Well I know it's a harsh thing to say but I'm so mad at him right now.He's a teacher and he lost his afternoon shift coz he told me that he'd been showing up to work in the afternoon late coz he doesn't wanna do this kind of work anymore. His school is slow at the moment so for now he's laid off till the summer. He's looking for work.Anyways, he wants a career change and he's tried to look for work everywhere but still no luck. I keep asking him what he wants to do 'career wise' and his answer is always I don't know. This makes me so mad coz he's so unfocused and he needs to support a fam. of 4. The reason that I want his answer what he wants to do is so he can focus gaining some experience for a specific field and maybe take some courses too.

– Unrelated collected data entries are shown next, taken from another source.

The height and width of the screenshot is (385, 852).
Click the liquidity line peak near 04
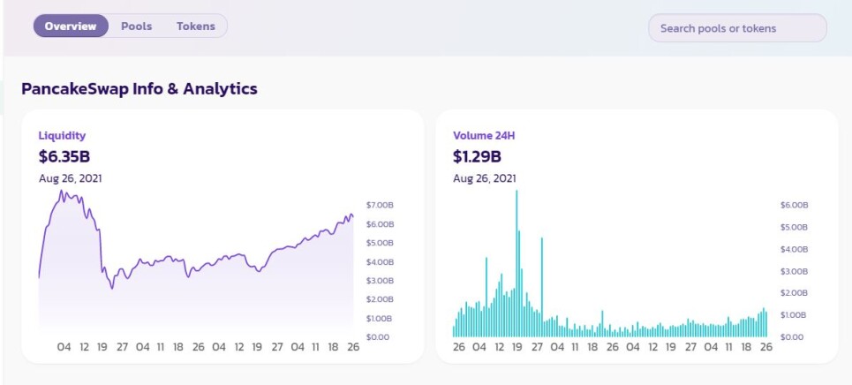[x=62, y=192]
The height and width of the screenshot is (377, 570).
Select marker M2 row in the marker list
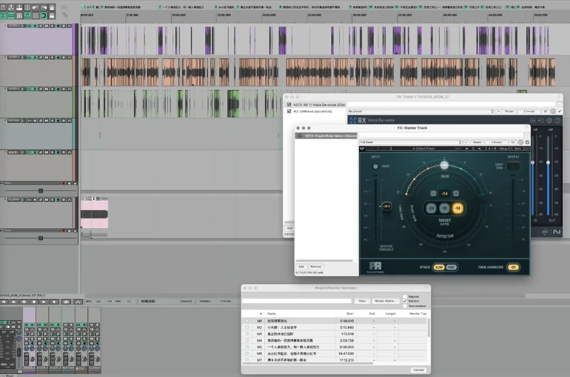coord(335,327)
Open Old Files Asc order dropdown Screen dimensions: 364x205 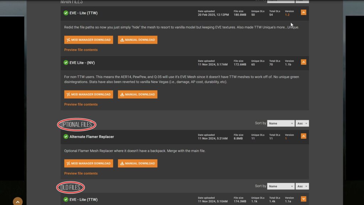(302, 186)
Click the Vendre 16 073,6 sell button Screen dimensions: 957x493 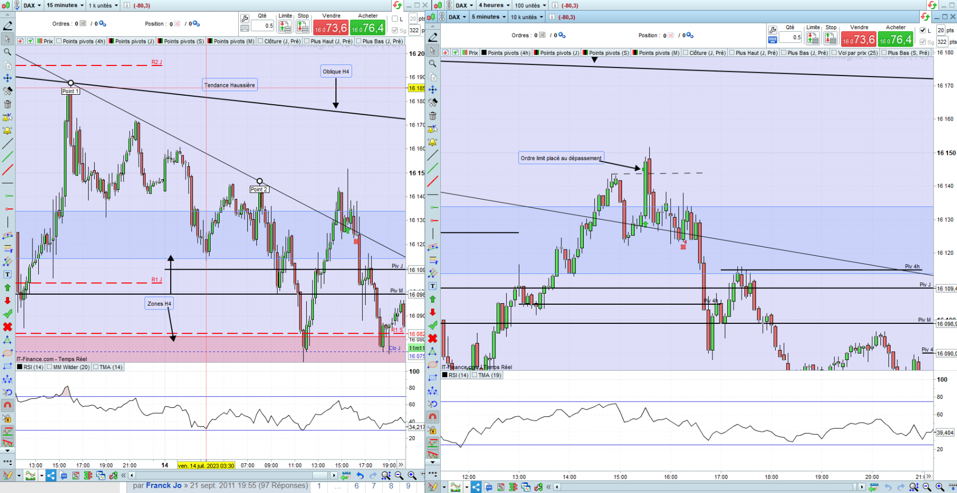click(x=331, y=27)
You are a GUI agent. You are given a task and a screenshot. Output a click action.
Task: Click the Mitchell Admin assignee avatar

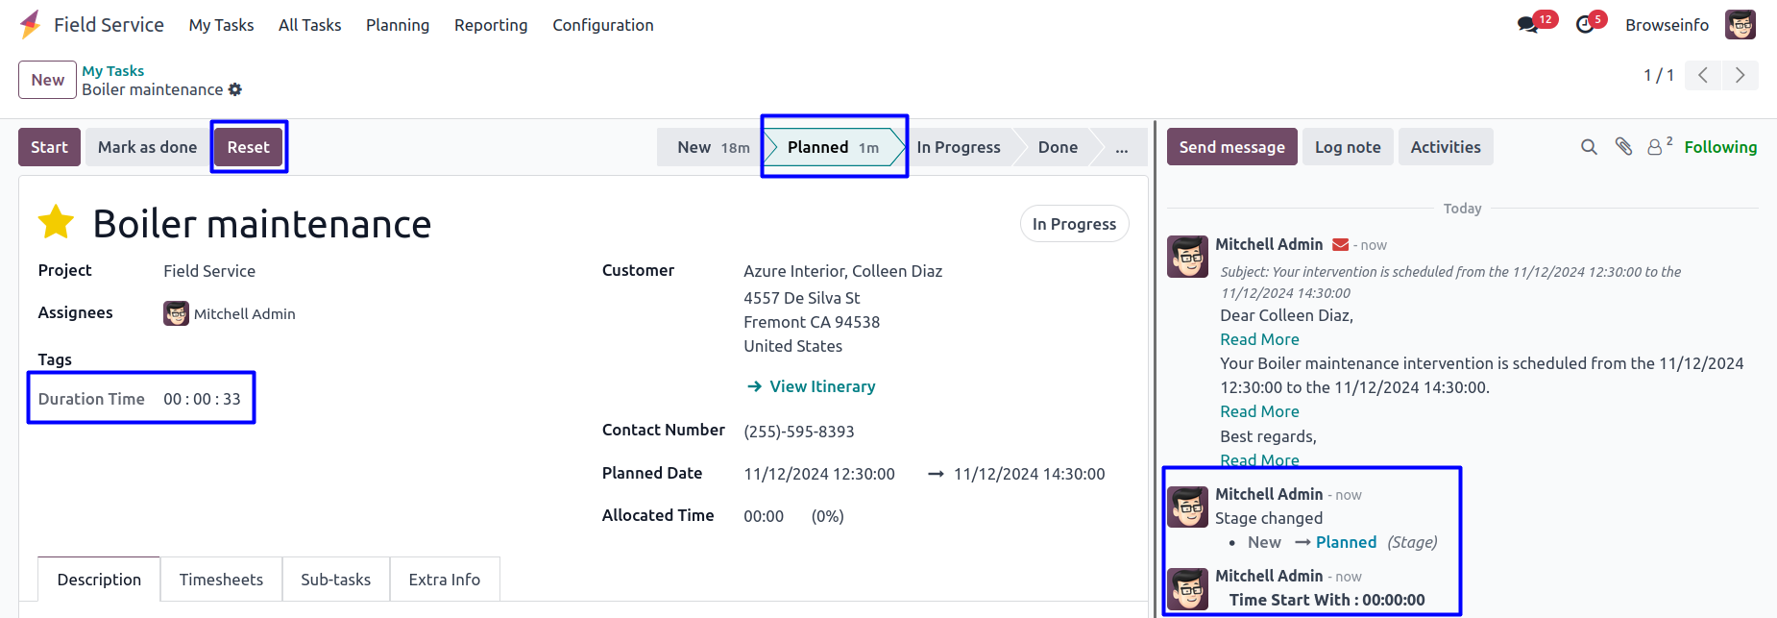[x=176, y=313]
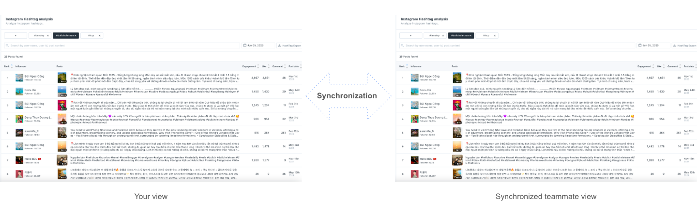This screenshot has height=216, width=697.
Task: Open rank 1 post thumbnail in Your view
Action: pos(62,77)
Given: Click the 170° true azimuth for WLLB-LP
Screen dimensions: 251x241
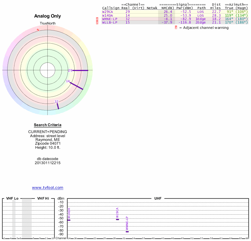Looking at the screenshot, I should point(229,23).
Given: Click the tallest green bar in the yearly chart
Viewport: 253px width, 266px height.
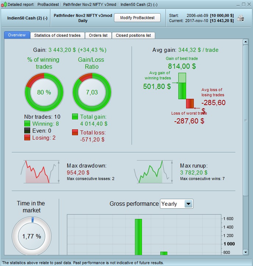Looking at the screenshot, I should (x=138, y=237).
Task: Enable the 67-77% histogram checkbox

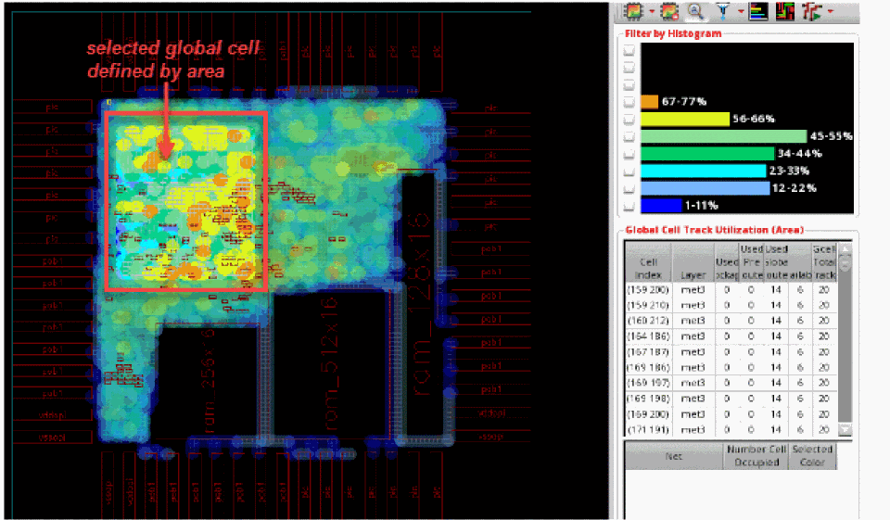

But he can't even answer my question. He said that in the meantime he'll just accept whatever jobs he can find. I told him that in 5 yrs we will still be like this him working just here and there gonna be earning less than 20/hr$ if he's not focused and have no career in mind. I just want to shake/slap him to wake up and understand where I'm coming from. He said that he doesn't wanna talk about it and that I can't force him to think of something. I just want to cry. I gave him lots of ideas already what he can do but still nothing from him. I don't know what to do anymore. 
Thanks.


----------



## Blanca (Jul 25, 2008)

bunnybear said:


> He said that he doesn't wanna talk about it and that I can't force him to think of something.


well, you actually can force him if you earn the money now. if your money goes to a separate account and he has no money, he'll start to reconsider quitting. if he has to spend what he earns on helping to pay for rent/mortgage, food, etc then he might be more motivated to get a better paying job. 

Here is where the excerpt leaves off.